===== The input =====
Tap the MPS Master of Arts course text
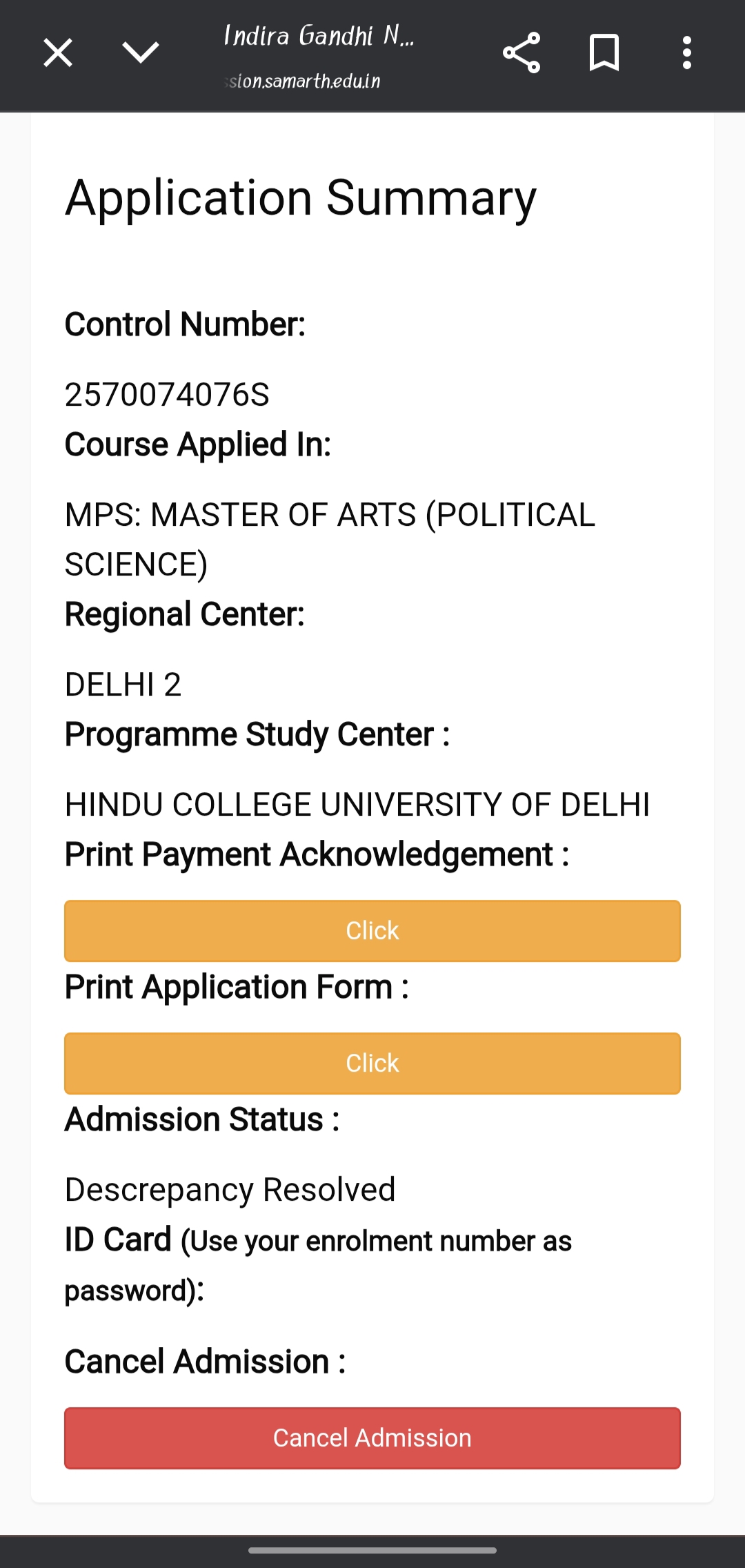 coord(330,539)
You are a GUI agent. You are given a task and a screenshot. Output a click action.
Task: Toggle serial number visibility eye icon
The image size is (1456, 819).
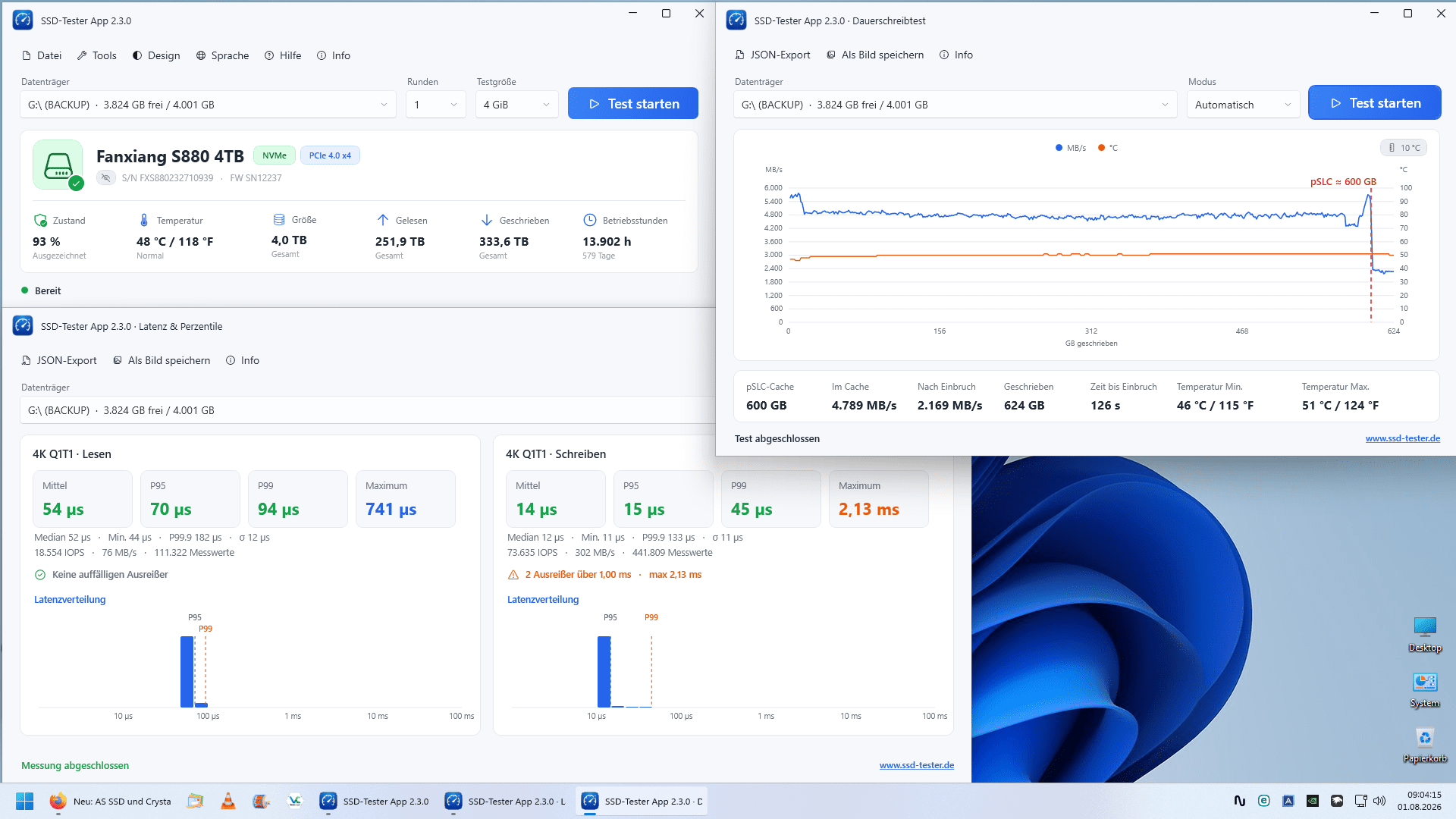click(106, 177)
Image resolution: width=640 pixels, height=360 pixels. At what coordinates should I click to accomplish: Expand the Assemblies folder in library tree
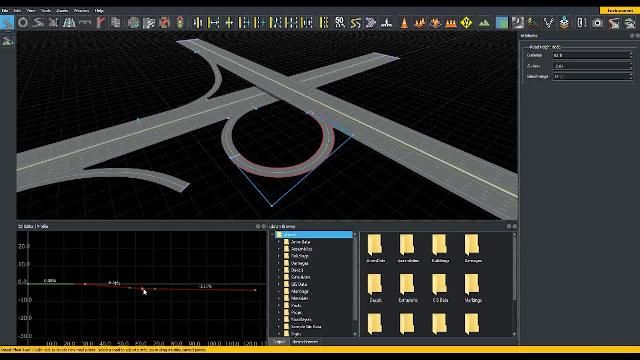pos(279,249)
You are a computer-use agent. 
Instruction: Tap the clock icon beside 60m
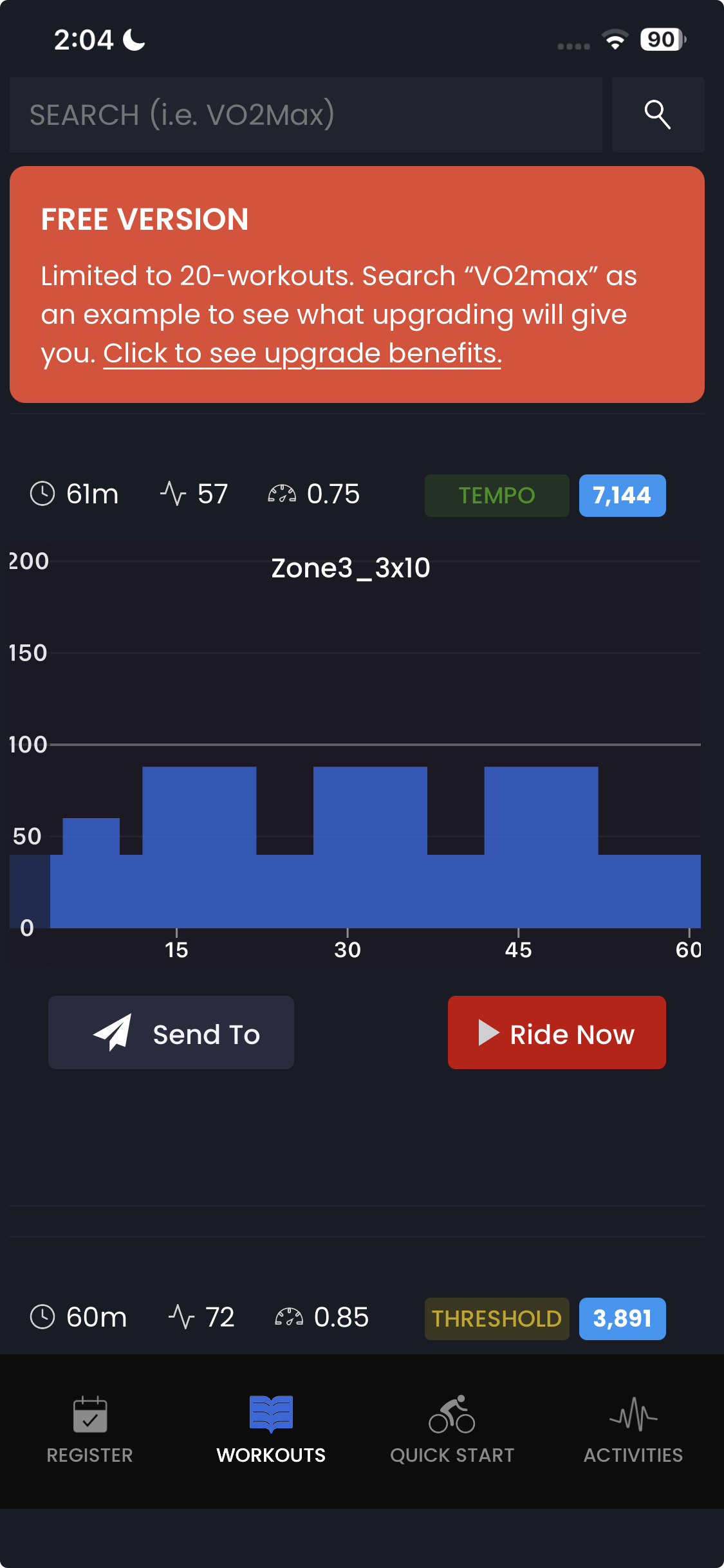pos(42,1317)
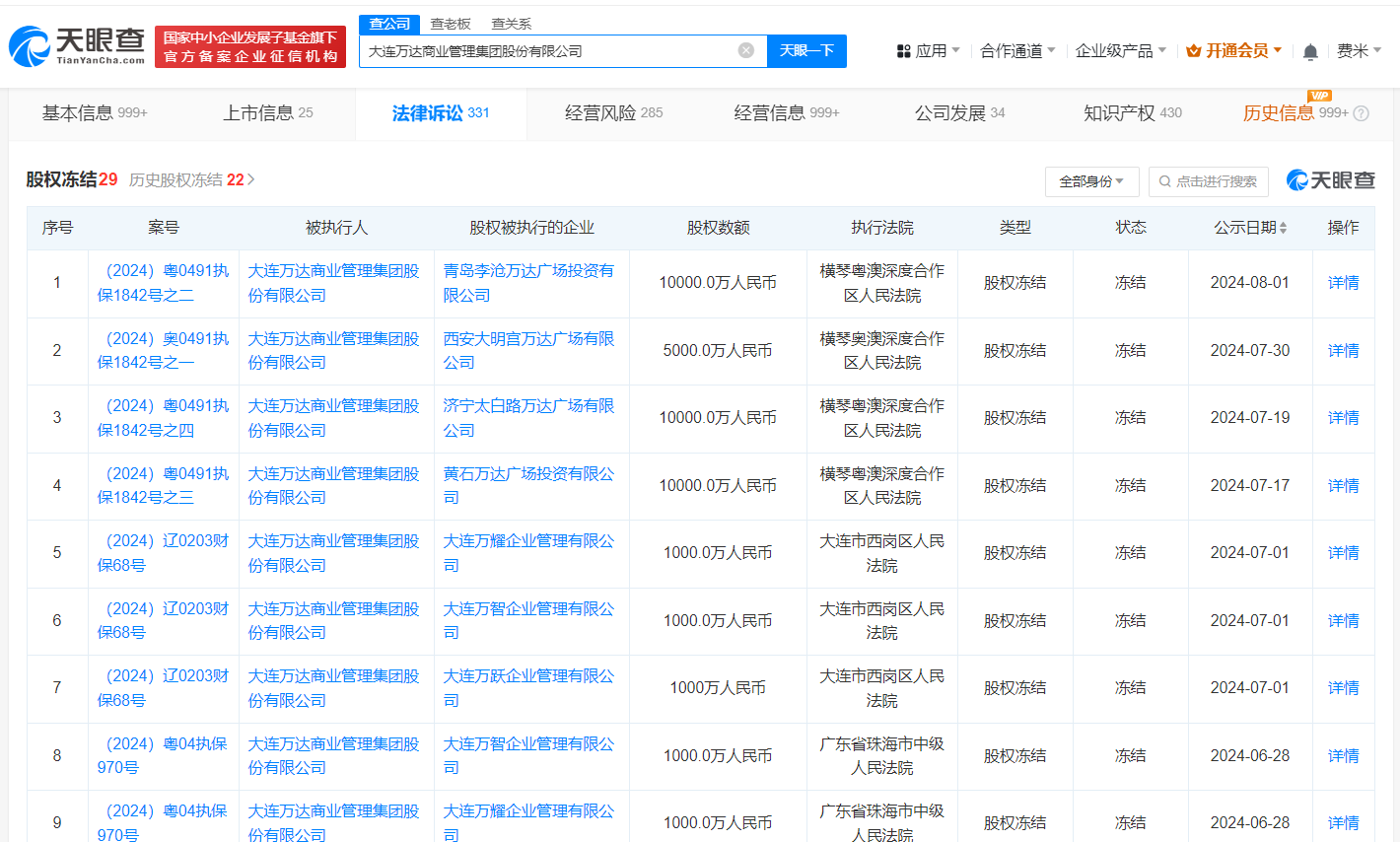This screenshot has height=842, width=1400.
Task: Clear search box using the X icon
Action: coord(745,50)
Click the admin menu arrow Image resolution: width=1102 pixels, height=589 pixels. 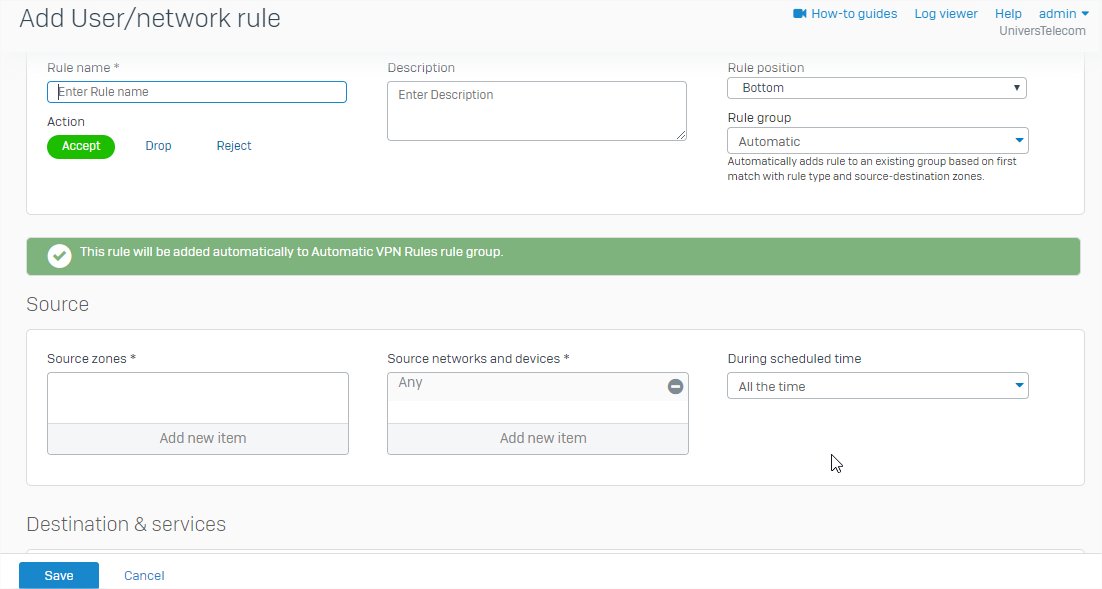(x=1085, y=13)
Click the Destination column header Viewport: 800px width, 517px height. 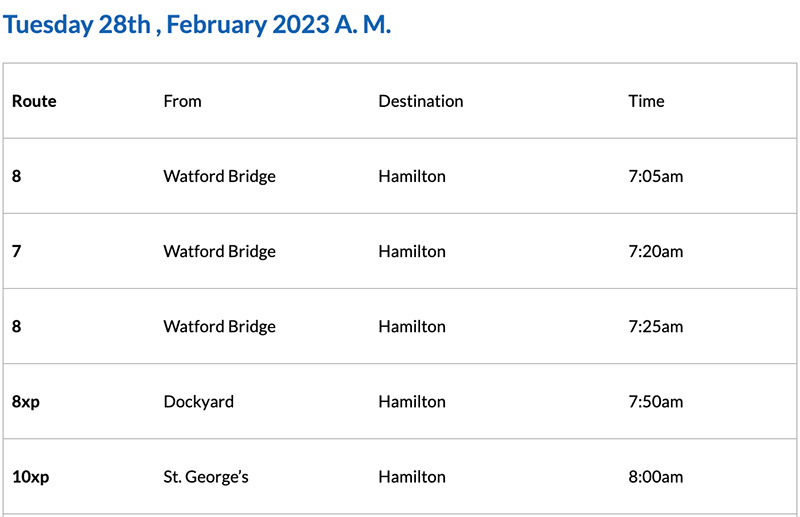(x=420, y=101)
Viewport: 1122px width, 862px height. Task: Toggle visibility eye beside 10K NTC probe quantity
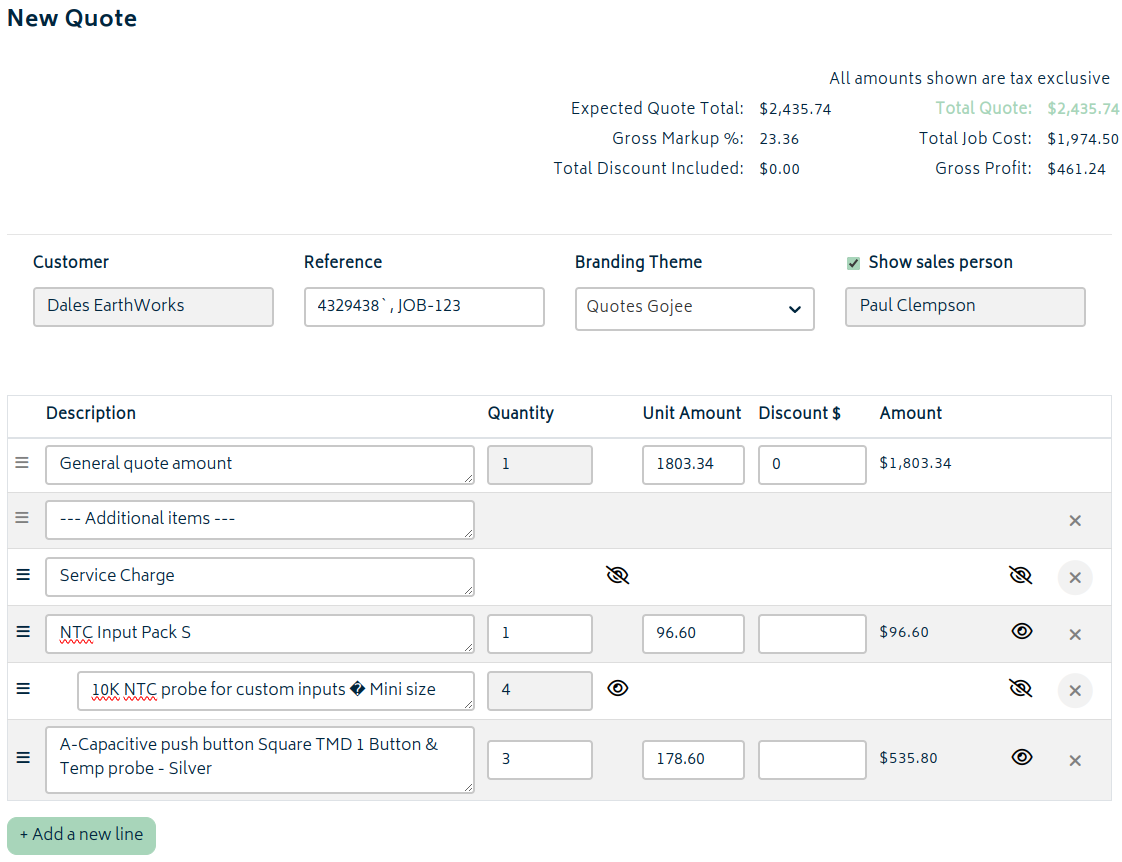[x=617, y=688]
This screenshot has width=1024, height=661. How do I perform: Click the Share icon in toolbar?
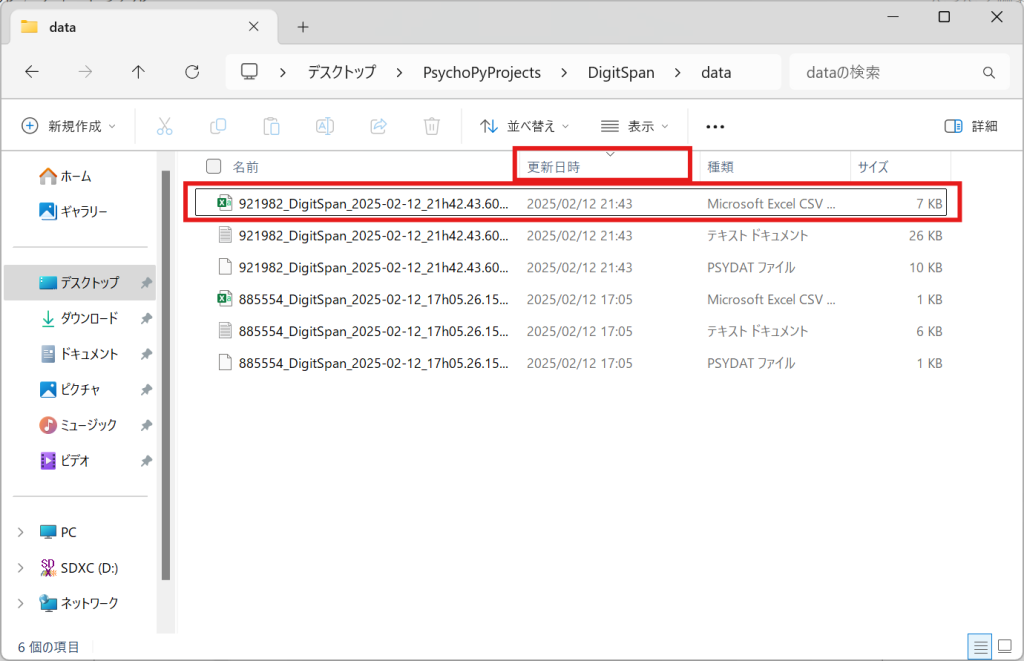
=====
Look through the records and gather each line with the word "agent".

__Written response__
You are a GUI agent. You are given a task and a screenshot. Output a click action.
You are a computer-use agent. 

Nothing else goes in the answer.